Principal Mechanical R&D Engineer (Disposable Device)

Hayward, CA
Full Time
Paid
  • Responsibilities

    POSITION SUMMARY:

    Principal Mechanical R&D Engineer will be responsible for leading the development of disposable and non-disposable medical devices for the delivery of high-voltage nanosecond pulsed electric fields.  Responsibilities include: coming up with new concepts then taking the concepts from early prototypes to volume production, working closely with surgeons to obtain design feedback in a surgical environment, and developing close ties with new vendors.  You will play a critical role in an early-stage startup environment with a small R&D team.

    ESSENTIAL DUTIES AND RESPONSIBILITIES:

    • Leading the design and development of high-volume medical devices which can be manufactured via, stamping, etching, laser cutting/welding, ultrasonic welding, bonding, etc.(desired)
    • Ensure a smooth transition of new products into manufacturing.
    • Manage projects with cross-functional teams following FDA design control processes while generating: requirements/specifications, FMEA/Hazard analyses, design reviews, validation testing, DHFs, etc. 
    • Exhibit a healthy attitude as a team player or leader who excels in a FAST-PACED start-up environment. 
    • Understand the company's quality policies and quality system requirements as applicable to tasks.

    QUALIFICATIONS:

    To perform this job successfully, an individual must be able to perform each essential duty satisfactorily.  The requirements listed below are representative of the knowledge, skill, and/or abilities required. 

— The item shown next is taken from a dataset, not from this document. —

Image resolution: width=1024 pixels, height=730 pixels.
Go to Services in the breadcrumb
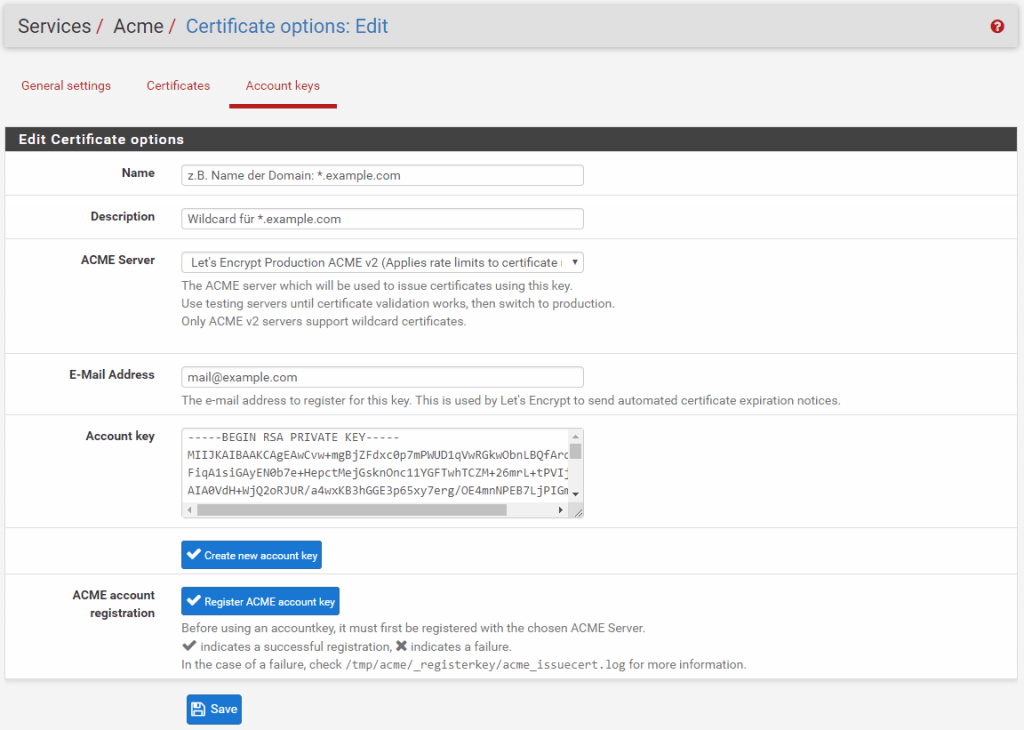tap(54, 27)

    • Extensive mechanical design expertise with laparoscopic or percutaneous disposable and reusable medical devices.
    • Demonstrated experience in managing internal and external development resources and design projects through the complete development cycle from concept through full commercial launch of new medical products following the FDA required design control processes.
    • Strong documentation and project skills required.
    • Experience with Catheter design and development a plus.
    • Comprehensive knowledge of 3-D CAD Solidworks, including drafting standards and GD&T.
    • Intermediate level experience utilizing MS Excel, Word, and Project.
    • Proven track record of generating innovative minimally-invasive concepts that can be turned into manufacturable products. 
    • Fundamental understanding of mechanical engineering theory including: mechanisms, injection molding (required), strength of materials, materials, adhesives, and high-volume manufacturing techniques.  Understanding of electronics and circuits a plus.
    • Previous experience in ensuring a smooth transition to manufacturing.
    • Strong work ethics with a team-oriented mindset.

    EDUCATION AND/OR EXPERIENCE:

    • BS/MS in mechanical engineering required.  Ten years of relevant experience with the medical device industry required.  Startup experience desired.